> **WHAT THIS TASK INVOLVES**
Convert the lines starting with the one that contains "Click the Q1" and ending with the one that contains "point(628,35)" into a Markdown table with the columns Row and Line text, skipping blank lines.

> **TASK INPUTS**
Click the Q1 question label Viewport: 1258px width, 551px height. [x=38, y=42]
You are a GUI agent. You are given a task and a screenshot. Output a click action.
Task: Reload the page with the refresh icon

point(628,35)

--

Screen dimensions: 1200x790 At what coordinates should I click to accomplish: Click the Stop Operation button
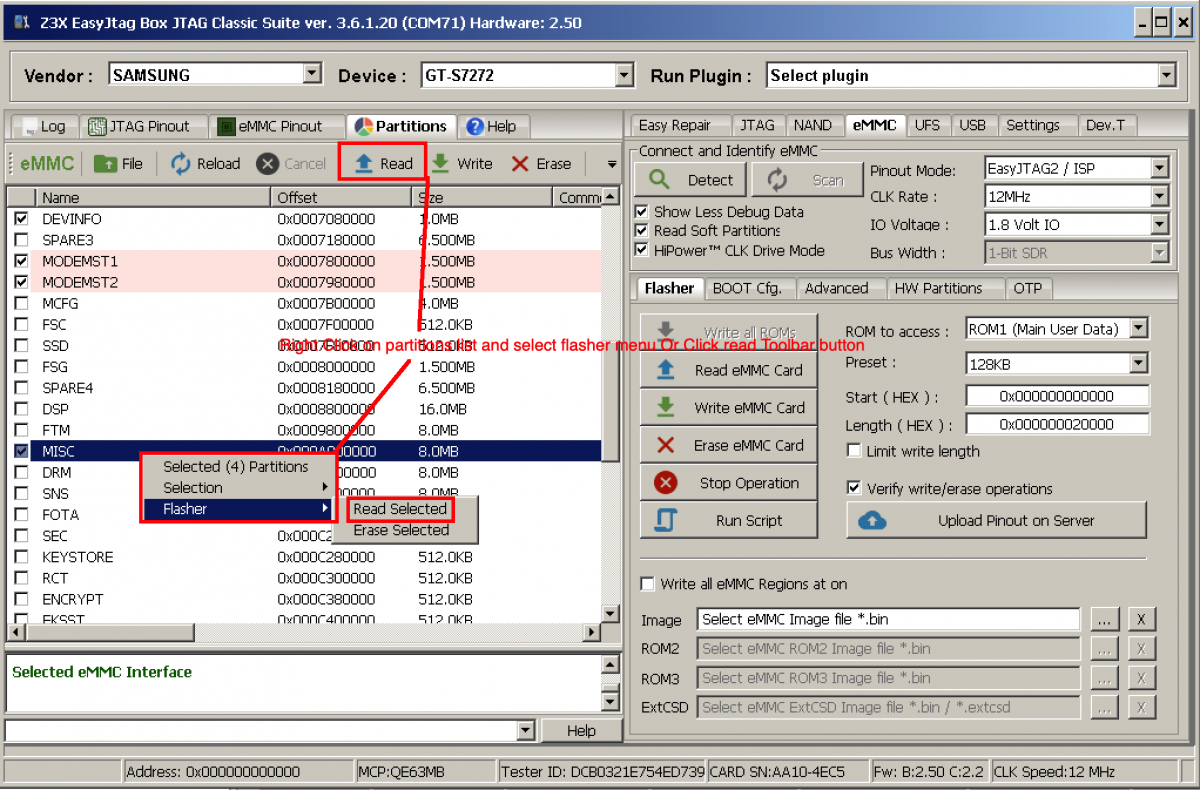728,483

> **SOLUTION FOR THIS EXERCISE**
| Row | Line text |
|---|---|
| 1 | Click the Q1 question label Viewport: 1258px width, 551px height. [x=38, y=42] |
| 2 | You are a GUI agent. You are given a task and a screenshot. Output a click action. |
| 3 | Task: Reload the page with the refresh icon |
| 4 | point(628,35) |